PROBLEM >> Render only the lines of the records that begin with the line containing "Task: Toggle the select-all students checkbox" and run through the line containing "Action: click(889, 75)" as a Markdown table with the columns Row and Record line, leaving out blank lines.

Item-finding records:
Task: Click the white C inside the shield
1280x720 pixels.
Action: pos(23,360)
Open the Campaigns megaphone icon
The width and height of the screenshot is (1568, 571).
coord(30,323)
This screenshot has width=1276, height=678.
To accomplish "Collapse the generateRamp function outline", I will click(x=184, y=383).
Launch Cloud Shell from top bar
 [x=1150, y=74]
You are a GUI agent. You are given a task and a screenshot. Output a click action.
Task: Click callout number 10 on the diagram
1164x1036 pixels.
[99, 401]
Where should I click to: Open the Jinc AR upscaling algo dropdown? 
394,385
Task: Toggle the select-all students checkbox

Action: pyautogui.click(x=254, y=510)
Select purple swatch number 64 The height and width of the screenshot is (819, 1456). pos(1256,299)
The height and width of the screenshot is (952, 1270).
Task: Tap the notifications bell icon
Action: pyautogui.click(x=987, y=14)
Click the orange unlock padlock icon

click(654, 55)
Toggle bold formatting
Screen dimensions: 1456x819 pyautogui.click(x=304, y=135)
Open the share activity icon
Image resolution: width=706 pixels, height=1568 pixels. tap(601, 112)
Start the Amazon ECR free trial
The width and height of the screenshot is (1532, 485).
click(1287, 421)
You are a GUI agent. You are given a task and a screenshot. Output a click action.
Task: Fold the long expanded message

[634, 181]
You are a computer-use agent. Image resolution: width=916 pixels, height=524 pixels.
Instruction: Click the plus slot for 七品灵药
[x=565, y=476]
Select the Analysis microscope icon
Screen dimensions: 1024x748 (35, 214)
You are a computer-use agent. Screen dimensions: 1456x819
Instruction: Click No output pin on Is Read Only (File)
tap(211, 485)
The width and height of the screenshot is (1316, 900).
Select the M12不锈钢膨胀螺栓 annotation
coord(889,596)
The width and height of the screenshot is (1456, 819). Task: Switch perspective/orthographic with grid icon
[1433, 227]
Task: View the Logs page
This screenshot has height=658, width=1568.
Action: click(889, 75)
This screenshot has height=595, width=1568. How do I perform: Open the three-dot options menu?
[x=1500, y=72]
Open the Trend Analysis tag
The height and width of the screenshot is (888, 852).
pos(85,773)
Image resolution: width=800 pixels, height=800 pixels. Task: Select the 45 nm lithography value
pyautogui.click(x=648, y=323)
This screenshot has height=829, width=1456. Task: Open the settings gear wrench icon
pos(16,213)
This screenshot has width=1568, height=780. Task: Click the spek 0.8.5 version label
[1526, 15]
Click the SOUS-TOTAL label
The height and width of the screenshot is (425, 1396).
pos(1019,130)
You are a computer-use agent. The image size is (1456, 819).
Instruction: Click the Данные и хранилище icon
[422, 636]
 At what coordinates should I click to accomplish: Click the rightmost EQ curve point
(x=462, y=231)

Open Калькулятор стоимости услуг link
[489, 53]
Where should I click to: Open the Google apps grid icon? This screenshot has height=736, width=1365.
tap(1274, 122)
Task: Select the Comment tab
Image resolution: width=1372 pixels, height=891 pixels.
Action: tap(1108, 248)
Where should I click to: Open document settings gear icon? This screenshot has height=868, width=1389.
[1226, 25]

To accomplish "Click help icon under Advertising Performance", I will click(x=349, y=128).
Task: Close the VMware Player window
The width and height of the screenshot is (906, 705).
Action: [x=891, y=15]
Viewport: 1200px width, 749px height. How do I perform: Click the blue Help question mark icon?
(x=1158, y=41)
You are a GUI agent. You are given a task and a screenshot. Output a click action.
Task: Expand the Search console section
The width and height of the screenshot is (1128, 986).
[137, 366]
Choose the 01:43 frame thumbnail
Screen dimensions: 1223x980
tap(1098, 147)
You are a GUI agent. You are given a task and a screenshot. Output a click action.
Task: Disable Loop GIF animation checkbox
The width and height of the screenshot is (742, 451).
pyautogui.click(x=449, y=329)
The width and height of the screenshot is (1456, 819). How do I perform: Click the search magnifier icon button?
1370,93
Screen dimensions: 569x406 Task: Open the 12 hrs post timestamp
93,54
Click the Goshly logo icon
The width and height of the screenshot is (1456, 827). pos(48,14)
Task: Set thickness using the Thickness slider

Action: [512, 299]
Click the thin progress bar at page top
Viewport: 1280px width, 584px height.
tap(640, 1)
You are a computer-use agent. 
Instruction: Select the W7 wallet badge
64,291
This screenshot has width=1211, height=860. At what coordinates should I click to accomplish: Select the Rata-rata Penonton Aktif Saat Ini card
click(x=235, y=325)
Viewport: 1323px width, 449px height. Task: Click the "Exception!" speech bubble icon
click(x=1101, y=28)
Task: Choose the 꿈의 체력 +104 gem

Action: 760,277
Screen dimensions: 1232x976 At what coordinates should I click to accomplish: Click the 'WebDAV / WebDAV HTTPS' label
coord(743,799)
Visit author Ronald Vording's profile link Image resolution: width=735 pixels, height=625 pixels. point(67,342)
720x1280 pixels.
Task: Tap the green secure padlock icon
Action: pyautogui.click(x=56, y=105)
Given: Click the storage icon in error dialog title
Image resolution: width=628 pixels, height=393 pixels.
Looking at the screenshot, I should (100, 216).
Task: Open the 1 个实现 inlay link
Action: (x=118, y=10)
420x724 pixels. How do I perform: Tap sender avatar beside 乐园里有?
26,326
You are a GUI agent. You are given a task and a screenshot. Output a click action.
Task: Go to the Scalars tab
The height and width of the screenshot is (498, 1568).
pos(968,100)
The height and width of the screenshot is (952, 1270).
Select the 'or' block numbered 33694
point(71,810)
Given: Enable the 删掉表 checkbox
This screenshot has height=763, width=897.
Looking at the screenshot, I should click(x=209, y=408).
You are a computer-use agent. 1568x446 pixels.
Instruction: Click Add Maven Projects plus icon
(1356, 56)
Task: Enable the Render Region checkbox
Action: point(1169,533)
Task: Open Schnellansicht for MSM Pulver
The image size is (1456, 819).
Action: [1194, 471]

FINISHED ANSWER >>
| Row | Record line |
|---|---|
| 1 | Task: Toggle the select-all students checkbox |
| 2 | Action: pyautogui.click(x=254, y=510) |
| 3 | Select purple swatch number 64 The height and width of the screenshot is (819, 1456). pos(1256,299) |
| 4 | The height and width of the screenshot is (952, 1270). |
| 5 | Task: Tap the notifications bell icon |
| 6 | Action: pyautogui.click(x=987, y=14) |
| 7 | Click the orange unlock padlock icon |
| 8 | click(654, 55) |
| 9 | Toggle bold formatting |
| 10 | Screen dimensions: 1456x819 pyautogui.click(x=304, y=135) |
| 11 | Open the share activity icon |
| 12 | Image resolution: width=706 pixels, height=1568 pixels. tap(601, 112) |
| 13 | Start the Amazon ECR free trial |
| 14 | The width and height of the screenshot is (1532, 485). |
| 15 | click(1287, 421) |
| 16 | You are a GUI agent. You are given a task and a screenshot. Output a click action. |
| 17 | Task: Fold the long expanded message |
| 18 | [634, 181] |
| 19 | You are a computer-use agent. Image resolution: width=916 pixels, height=524 pixels. |
| 20 | Instruction: Click the plus slot for 七品灵药 |
| 21 | [x=565, y=476] |
| 22 | Select the Analysis microscope icon |
| 23 | Screen dimensions: 1024x748 (35, 214) |
| 24 | You are a computer-use agent. Screen dimensions: 1456x819 |
| 25 | Instruction: Click No output pin on Is Read Only (File) |
| 26 | tap(211, 485) |
| 27 | The width and height of the screenshot is (1316, 900). |
| 28 | Select the M12不锈钢膨胀螺栓 annotation |
| 29 | coord(889,596) |
| 30 | The width and height of the screenshot is (1456, 819). Task: Switch perspective/orthographic with grid icon |
| 31 | [1433, 227] |
| 32 | Task: View the Logs page |
| 33 | This screenshot has height=658, width=1568. |
| 34 | Action: click(889, 75) |